**Data for processing**

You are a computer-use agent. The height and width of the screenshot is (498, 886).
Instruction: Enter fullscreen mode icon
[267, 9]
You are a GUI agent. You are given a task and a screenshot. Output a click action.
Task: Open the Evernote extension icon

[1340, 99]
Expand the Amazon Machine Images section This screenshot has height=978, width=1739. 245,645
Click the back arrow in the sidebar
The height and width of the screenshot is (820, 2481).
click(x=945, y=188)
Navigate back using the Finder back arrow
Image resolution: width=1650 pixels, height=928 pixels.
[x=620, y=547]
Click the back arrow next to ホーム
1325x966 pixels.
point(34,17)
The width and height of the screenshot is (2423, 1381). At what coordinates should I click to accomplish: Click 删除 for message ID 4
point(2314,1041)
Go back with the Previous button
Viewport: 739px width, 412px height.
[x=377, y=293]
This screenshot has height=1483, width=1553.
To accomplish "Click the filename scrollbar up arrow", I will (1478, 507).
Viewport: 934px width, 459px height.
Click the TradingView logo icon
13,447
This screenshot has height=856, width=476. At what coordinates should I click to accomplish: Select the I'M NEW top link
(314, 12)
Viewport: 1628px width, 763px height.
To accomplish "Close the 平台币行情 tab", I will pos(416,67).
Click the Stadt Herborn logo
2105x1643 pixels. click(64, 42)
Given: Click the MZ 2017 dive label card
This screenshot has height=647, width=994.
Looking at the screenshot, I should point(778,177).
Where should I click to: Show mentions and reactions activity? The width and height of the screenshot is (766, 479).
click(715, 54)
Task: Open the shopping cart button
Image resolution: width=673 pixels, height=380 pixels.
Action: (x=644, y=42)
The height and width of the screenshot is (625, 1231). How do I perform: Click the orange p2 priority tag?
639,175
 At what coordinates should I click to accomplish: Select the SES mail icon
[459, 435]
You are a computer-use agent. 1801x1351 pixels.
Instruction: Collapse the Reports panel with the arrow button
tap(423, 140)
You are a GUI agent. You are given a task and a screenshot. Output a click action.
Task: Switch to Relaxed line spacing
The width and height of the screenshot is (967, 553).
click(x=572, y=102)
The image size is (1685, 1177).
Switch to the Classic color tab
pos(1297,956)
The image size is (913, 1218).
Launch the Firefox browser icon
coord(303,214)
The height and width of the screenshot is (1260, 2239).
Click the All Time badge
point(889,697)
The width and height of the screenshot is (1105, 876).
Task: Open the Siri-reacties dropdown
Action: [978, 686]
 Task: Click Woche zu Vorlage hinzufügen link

**Exercise instructions**
Go through the material above and output exactly the lines from the one containing "Viewport: 934px width, 459px height." through the one containing "Given: Click the MZ 2017 dive label card".

**Result**
Viewport: 934px width, 459px height.
Click the TradingView logo icon
13,447
This screenshot has height=856, width=476. At what coordinates should I click to accomplish: Select the I'M NEW top link
(314, 12)
Viewport: 1628px width, 763px height.
To accomplish "Close the 平台币行情 tab", I will pos(416,67).
Click the Stadt Herborn logo
2105x1643 pixels. click(64, 42)
Given: Click the MZ 2017 dive label card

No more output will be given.